═════ INPUT ═════

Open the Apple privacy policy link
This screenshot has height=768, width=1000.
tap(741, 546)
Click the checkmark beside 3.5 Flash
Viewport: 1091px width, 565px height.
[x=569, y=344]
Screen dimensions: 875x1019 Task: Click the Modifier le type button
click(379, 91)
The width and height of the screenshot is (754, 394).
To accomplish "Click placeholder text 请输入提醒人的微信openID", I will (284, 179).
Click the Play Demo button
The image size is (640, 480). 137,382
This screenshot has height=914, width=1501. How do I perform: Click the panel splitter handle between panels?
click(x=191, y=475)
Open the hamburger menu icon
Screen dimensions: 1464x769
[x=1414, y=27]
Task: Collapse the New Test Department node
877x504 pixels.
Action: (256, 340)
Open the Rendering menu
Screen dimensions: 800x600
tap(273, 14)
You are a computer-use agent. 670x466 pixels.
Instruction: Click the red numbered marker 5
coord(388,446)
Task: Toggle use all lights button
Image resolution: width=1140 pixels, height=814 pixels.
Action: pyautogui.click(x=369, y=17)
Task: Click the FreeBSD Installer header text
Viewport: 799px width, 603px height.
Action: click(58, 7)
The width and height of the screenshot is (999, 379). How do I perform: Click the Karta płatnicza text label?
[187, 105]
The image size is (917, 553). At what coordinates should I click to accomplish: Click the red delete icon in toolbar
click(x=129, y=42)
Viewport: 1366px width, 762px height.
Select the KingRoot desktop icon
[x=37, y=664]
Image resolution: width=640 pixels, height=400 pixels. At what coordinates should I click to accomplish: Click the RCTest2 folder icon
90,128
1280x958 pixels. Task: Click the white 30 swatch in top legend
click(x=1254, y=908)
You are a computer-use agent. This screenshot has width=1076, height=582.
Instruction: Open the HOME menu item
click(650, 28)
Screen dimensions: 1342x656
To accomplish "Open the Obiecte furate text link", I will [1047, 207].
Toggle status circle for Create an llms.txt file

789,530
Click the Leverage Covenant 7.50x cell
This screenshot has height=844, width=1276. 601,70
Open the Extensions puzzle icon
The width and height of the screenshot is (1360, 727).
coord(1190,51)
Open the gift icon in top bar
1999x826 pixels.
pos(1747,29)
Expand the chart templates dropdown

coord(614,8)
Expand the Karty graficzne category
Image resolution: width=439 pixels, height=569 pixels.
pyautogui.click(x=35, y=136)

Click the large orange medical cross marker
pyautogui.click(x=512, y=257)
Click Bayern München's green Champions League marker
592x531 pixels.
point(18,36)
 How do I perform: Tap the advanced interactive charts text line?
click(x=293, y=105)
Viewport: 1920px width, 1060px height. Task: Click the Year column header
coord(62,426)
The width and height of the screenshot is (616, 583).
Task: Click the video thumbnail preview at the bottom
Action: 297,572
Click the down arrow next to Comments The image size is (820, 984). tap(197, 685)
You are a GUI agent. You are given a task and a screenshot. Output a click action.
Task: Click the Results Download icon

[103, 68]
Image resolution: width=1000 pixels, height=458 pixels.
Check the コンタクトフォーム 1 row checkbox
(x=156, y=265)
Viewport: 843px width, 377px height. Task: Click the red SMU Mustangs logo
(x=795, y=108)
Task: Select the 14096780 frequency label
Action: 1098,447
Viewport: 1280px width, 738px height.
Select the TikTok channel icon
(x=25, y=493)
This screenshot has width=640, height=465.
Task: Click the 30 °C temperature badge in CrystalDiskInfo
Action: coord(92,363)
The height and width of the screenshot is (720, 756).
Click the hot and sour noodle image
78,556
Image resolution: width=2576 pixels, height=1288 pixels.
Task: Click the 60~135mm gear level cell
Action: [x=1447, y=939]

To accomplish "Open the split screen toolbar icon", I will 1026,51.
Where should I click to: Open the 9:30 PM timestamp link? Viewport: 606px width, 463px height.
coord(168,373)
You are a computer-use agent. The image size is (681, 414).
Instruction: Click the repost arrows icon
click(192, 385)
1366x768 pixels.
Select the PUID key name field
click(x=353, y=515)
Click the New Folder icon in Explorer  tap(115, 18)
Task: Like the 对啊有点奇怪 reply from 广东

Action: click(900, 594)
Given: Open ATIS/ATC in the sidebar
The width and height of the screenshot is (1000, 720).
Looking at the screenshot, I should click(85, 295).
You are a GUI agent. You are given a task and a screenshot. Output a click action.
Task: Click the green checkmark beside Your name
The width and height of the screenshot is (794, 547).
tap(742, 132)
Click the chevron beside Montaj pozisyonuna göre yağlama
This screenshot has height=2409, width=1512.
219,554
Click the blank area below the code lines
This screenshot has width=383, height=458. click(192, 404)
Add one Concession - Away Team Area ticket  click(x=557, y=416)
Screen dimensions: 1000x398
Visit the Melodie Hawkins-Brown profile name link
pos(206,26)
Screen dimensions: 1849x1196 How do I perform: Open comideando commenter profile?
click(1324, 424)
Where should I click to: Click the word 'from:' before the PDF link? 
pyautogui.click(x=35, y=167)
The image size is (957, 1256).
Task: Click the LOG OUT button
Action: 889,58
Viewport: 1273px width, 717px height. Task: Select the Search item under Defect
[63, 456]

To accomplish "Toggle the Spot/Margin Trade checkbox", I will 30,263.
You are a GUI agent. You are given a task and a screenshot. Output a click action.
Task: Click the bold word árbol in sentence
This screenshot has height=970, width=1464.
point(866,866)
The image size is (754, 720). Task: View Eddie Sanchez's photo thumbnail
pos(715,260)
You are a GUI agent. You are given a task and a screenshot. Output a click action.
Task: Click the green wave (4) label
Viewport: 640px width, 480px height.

═════

● ACTION ITEM
Each record above should be reproduced in full, exactly as it stands.

● RESULT OF THE EXERCISE
Open the Apple privacy policy link
This screenshot has height=768, width=1000.
tap(741, 546)
Click the checkmark beside 3.5 Flash
Viewport: 1091px width, 565px height.
[x=569, y=344]
Screen dimensions: 875x1019 Task: Click the Modifier le type button
click(379, 91)
The width and height of the screenshot is (754, 394).
To accomplish "Click placeholder text 请输入提醒人的微信openID", I will (284, 179).
Click the Play Demo button
The image size is (640, 480). 137,382
This screenshot has height=914, width=1501. How do I perform: Click the panel splitter handle between panels?
click(x=191, y=475)
Open the hamburger menu icon
Screen dimensions: 1464x769
[x=1414, y=27]
Task: Collapse the New Test Department node
877x504 pixels.
Action: (256, 340)
Open the Rendering menu
Screen dimensions: 800x600
tap(273, 14)
You are a computer-use agent. 670x466 pixels.
Instruction: Click the red numbered marker 5
coord(388,446)
Task: Toggle use all lights button
Image resolution: width=1140 pixels, height=814 pixels.
Action: pyautogui.click(x=369, y=17)
Task: Click the FreeBSD Installer header text
Viewport: 799px width, 603px height.
Action: click(58, 7)
The width and height of the screenshot is (999, 379). How do I perform: Click the Karta płatnicza text label?
[187, 105]
The image size is (917, 553). At what coordinates should I click to accomplish: Click the red delete icon in toolbar
click(x=129, y=42)
Viewport: 1366px width, 762px height.
Select the KingRoot desktop icon
[x=37, y=664]
Image resolution: width=640 pixels, height=400 pixels. At what coordinates should I click to accomplish: Click the RCTest2 folder icon
90,128
1280x958 pixels. Task: Click the white 30 swatch in top legend
click(x=1254, y=908)
You are a computer-use agent. This screenshot has width=1076, height=582.
Instruction: Open the HOME menu item
click(650, 28)
Screen dimensions: 1342x656
To accomplish "Open the Obiecte furate text link", I will [1047, 207].
Toggle status circle for Create an llms.txt file

789,530
Click the Leverage Covenant 7.50x cell
This screenshot has height=844, width=1276. 601,70
Open the Extensions puzzle icon
The width and height of the screenshot is (1360, 727).
coord(1190,51)
Open the gift icon in top bar
1999x826 pixels.
pos(1747,29)
Expand the chart templates dropdown

coord(614,8)
Expand the Karty graficzne category
Image resolution: width=439 pixels, height=569 pixels.
pyautogui.click(x=35, y=136)

Click the large orange medical cross marker
pyautogui.click(x=512, y=257)
Click Bayern München's green Champions League marker
592x531 pixels.
point(18,36)
 How do I perform: Tap the advanced interactive charts text line?
click(x=293, y=105)
Viewport: 1920px width, 1060px height. Task: Click the Year column header
coord(62,426)
The width and height of the screenshot is (616, 583).
Task: Click the video thumbnail preview at the bottom
Action: 297,572
Click the down arrow next to Comments The image size is (820, 984). tap(197, 685)
You are a GUI agent. You are given a task and a screenshot. Output a click action.
Task: Click the Results Download icon

[103, 68]
Image resolution: width=1000 pixels, height=458 pixels.
Check the コンタクトフォーム 1 row checkbox
(x=156, y=265)
Viewport: 843px width, 377px height. Task: Click the red SMU Mustangs logo
(x=795, y=108)
Task: Select the 14096780 frequency label
Action: 1098,447
Viewport: 1280px width, 738px height.
Select the TikTok channel icon
(x=25, y=493)
This screenshot has width=640, height=465.
Task: Click the 30 °C temperature badge in CrystalDiskInfo
Action: coord(92,363)
The height and width of the screenshot is (720, 756).
Click the hot and sour noodle image
78,556
Image resolution: width=2576 pixels, height=1288 pixels.
Task: Click the 60~135mm gear level cell
Action: [x=1447, y=939]

To accomplish "Open the split screen toolbar icon", I will 1026,51.
Where should I click to: Open the 9:30 PM timestamp link? Viewport: 606px width, 463px height.
coord(168,373)
You are a computer-use agent. The image size is (681, 414).
Instruction: Click the repost arrows icon
click(192, 385)
1366x768 pixels.
Select the PUID key name field
click(x=353, y=515)
Click the New Folder icon in Explorer  tap(115, 18)
Task: Like the 对啊有点奇怪 reply from 广东

Action: click(900, 594)
Given: Open ATIS/ATC in the sidebar
The width and height of the screenshot is (1000, 720).
Looking at the screenshot, I should click(85, 295).
You are a GUI agent. You are given a task and a screenshot. Output a click action.
Task: Click the green checkmark beside Your name
The width and height of the screenshot is (794, 547).
tap(742, 132)
Click the chevron beside Montaj pozisyonuna göre yağlama
This screenshot has height=2409, width=1512.
219,554
Click the blank area below the code lines
This screenshot has width=383, height=458. click(192, 404)
Add one Concession - Away Team Area ticket  click(x=557, y=416)
Screen dimensions: 1000x398
Visit the Melodie Hawkins-Brown profile name link
pos(206,26)
Screen dimensions: 1849x1196 How do I perform: Open comideando commenter profile?
click(1324, 424)
Where should I click to: Click the word 'from:' before the PDF link? 
pyautogui.click(x=35, y=167)
The image size is (957, 1256).
Task: Click the LOG OUT button
Action: 889,58
Viewport: 1273px width, 717px height. Task: Select the Search item under Defect
[63, 456]

To accomplish "Toggle the Spot/Margin Trade checkbox", I will 30,263.
You are a GUI agent. You are given a task and a screenshot. Output a click action.
Task: Click the bold word árbol in sentence
This screenshot has height=970, width=1464.
point(866,866)
The image size is (754, 720). Task: View Eddie Sanchez's photo thumbnail
pos(715,260)
You are a GUI agent. You are given a task and a screenshot. Output a click action.
Task: Click the green wave (4) label
Viewport: 640px width, 480px height.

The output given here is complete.